— EXERCISE INSTRUCTIONS —
**A.** From the text on atomic Linux distributions, list every distribution it names from the uBlue project.
**B.** According to the text on atomic Linux distributions, which desktop environment does Bluefin use?

— PAGE TEXT —
┄┄┄┄┄┄┄┄┄┄
I highly suggest you stop avoiding it because it will most likely be faster and easier to do something (i.e. system-level changes) with it than not.
- If you want a hard-to-fuck-up distro, I think Atomic (at least that’s what Fedora calls them) distros are the best.
Similar to smartphones or MacOS, entire OS is a singular image that is also updated all at once. Core parts of the filesystem is also read-only, meaning it is pretty much impossible to mess things up if you don’t mean to do so deliberately.
The best in this regard are from uBlue project: Bazzite (most popular), Bluefin, Aurora, etc. While Bazzite is intended for gaming (things like Steam are pre-installed), the other are for general use. Bluefin uses GNOME desktop, while Aurora has KDE Plasma desktop environment. Look up their visuals and choose whichever one you like. I prefer Aurora because KDE Plasma is often much more familiar to Windows users.
- uBlue distros don’t require a password for system updates (they happen automatically in the background) and so do installing/updating programs.
┄┄┄┄┄┄┄┄┄┄
— DATA ROWS —
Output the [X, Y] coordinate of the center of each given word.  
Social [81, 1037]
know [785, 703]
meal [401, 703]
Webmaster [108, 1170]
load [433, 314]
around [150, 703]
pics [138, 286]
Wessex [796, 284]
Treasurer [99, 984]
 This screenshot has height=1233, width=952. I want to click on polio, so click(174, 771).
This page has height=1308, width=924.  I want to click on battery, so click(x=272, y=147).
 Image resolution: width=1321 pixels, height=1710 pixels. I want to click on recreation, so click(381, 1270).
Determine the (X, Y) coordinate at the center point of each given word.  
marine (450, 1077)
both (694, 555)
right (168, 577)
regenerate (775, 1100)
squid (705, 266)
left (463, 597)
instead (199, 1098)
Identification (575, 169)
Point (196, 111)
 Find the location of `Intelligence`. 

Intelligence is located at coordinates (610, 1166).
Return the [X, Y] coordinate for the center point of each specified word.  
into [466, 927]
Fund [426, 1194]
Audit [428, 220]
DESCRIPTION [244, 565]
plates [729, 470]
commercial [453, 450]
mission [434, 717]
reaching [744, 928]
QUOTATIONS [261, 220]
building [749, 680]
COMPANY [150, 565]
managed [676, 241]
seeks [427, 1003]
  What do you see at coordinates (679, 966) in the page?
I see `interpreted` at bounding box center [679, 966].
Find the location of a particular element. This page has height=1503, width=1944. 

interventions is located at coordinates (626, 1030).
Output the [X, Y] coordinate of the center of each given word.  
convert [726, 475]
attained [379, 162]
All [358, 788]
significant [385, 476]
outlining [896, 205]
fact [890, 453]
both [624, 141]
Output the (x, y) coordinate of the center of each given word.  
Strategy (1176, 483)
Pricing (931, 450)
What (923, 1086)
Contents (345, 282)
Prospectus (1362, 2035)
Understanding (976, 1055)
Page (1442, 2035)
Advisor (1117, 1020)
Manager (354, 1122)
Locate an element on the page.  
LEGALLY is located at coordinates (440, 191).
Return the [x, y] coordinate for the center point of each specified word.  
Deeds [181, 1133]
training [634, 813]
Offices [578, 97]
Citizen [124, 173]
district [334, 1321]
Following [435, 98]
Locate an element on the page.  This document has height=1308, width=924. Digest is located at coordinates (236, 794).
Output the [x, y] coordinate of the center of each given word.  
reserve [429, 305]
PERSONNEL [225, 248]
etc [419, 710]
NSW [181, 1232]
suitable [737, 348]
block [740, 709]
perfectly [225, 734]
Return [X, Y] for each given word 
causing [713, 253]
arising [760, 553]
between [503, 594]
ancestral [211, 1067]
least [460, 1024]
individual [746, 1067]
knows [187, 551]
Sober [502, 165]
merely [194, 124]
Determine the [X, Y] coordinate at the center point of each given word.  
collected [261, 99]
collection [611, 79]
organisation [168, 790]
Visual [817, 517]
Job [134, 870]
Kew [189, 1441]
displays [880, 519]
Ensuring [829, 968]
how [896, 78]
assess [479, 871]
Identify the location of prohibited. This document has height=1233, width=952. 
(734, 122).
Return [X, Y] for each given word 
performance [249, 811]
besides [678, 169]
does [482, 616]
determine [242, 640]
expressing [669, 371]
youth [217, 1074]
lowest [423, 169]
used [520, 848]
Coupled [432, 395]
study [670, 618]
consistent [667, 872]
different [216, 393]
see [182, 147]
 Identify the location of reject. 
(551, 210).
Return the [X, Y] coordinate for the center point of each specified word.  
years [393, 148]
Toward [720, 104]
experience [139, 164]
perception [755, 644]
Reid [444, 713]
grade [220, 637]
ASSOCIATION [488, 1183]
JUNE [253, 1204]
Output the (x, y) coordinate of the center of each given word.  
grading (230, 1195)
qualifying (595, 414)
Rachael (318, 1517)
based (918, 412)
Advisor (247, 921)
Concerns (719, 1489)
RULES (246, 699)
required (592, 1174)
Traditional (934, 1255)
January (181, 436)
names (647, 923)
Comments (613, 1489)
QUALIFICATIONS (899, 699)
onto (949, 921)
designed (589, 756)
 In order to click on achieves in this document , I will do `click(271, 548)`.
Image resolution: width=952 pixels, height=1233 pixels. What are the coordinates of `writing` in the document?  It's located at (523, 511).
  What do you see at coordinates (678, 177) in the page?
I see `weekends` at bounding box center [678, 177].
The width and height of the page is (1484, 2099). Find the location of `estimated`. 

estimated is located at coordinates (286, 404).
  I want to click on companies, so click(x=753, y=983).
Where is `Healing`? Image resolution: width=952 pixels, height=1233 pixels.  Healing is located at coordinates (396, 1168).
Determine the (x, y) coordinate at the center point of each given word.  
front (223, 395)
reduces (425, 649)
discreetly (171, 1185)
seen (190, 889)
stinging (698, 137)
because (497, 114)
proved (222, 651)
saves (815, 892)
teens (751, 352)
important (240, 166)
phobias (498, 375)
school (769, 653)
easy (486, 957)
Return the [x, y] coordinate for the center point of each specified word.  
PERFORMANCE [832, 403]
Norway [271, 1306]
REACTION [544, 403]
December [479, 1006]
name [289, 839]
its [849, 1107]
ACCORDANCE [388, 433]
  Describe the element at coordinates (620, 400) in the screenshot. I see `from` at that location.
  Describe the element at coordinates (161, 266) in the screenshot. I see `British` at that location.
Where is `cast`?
┄┄┄┄┄┄┄┄┄┄
— TASK RESPONSES —
**A.** Bazzite, Bluefin, Aurora

**B.** GNOME